Attendu ce mardi à Londres, le président pakistanais a estimé, dans un entretien accordé au journal "Le Monde", que la communauté internationale, dans laquelle il inclut son pays, "est en train de perdre la guerre contre les Taliban".
AFP - Le président pakistanais Asif Ali Zardari a averti mardi que la coalition était "en train de perdre la guerre" en Afghanistan et rejeté les critiques du Premier ministre britannique David Cameron sur un double jeu de son pays avec les talibans.
"La communauté internationale, à laquelle appartient le Pakistan, est en train de perdre la guerre contre les talibans. Et ce, avant tout, parce que nous avons perdu la bataille de la conquête des coeurs et des esprits", a-t-il déclaré au quotidien Le Monde alors qu'il achève mardi une visite en France avant de se rendre à Londres.
Estimant cependant que "la communauté internationale n’acceptera jamais de voir les talibans diriger à nouveau le pays", le chef de l'Etat pakistanais juge que les talibans "n’ont aucune chance de reprendre le pouvoir" même si "leur emprise progresse".
Alors que des documents confidentiels de l'armée américaine, diffusés par le site internet Wikileaks, font état de liens entre le Pakistan et les talibans, M. Zardari juge "absurde" l'idée d'un double jeu de son pays.
"Le Pakistan et sa population sont victimes des terroristes.
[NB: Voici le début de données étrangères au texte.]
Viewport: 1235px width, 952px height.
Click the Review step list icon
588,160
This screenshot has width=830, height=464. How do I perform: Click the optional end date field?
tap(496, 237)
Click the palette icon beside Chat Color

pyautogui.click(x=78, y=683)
Nous ne faisons pas que défendre nos frontières, nous luttons contre la terreur et ceux qui la propagent", a-t-il affirmé.
Les zones tribales du Nord-Ouest, frontalières avec l'Afghanistan et bastion des talibans pakistanais, sont le sanctuaire d'Al-Qaïda et la base arrière des talibans afghans.
"Il n’y a pas de bons talibans avec qui on pourrait parler et d’autres, mauvais, qu’il faudrait combattre", ajoute-t-il, même s'il "respecte le choix" du président afghan Hamid Karzaï "d'engager son pays dans un processus de réconciliation avec les insurgés disposés à accepter le dialogue".
M. Zardari doit rencontrer M. Cameron vendredi à Chequers (sud-est) en dépit des appels de certaines personnalités au Pakistan pour qu'il annule sa visite en signe de protestation aux propos du chef de gouvernement britannique.
En visite la semaine dernière en Inde, voisin et rival du Pakistan, M. Cameron avait déclaré: "nous ne pouvons tolérer en aucun cas l'idée que ce pays (le Pakistan) soit autorisé à regarder des deux côtés et puisse, de quelque manière que ce soit, promouvoir l'exportation de la terreur en Inde ou en Afghanistan ou n'importe où ailleurs dans le monde".
"Je lui dirai en face que la guerre contre le terrorisme devrait nous réunir et non nous opposer. Je lui expliquerai (...) que c’est mon pays qui paye le prix le plus élevé de cette guerre en vies humaines", répond M. Zardari.
Pour sa deuxième journée en France, M. Zardari devait avoir un entretien mardi avec le ministre des Affaires étrangères, Bernard Kouchner.
Dans l'après-midi, il devait se rendre dans son chateau familial de Mesnil-Lieubray, en Normandie, où son père a l'habitude de séjourner l'été, avant de gagner Londres dans la soirée.
Le dirigeant n'a pas prévu de raccourcir son voyage au Royaume-Uni, prévu jusqu'à la fin de la semaine, alors que la colère monte contre son absence au Pakistan où jusqu'à 3,2 millions de personnes ont été touchées par les pires inondations depuis 80 ans.
Devenu chef de l'Etat par défaut en 2008 à la suite de l'assassinat de son épouse Benazir Bhutto, M. Zardari demeure un symbole de la corruption aux yeux des Pakistanais et des médias.
Il continue d'être surnommé "M. 10%" depuis que, ministre sous les gouvernements Bhutto dans les années 1990, il était accusé d'encaisser des commissions occultes sur les marchés publics.
Son poids politique est cependant limité, l'essentiel des pouvoirs exécutifs étant détenu par le Premier ministre, Yousuf Raza Gilani, et les militaires gardent une grande influence.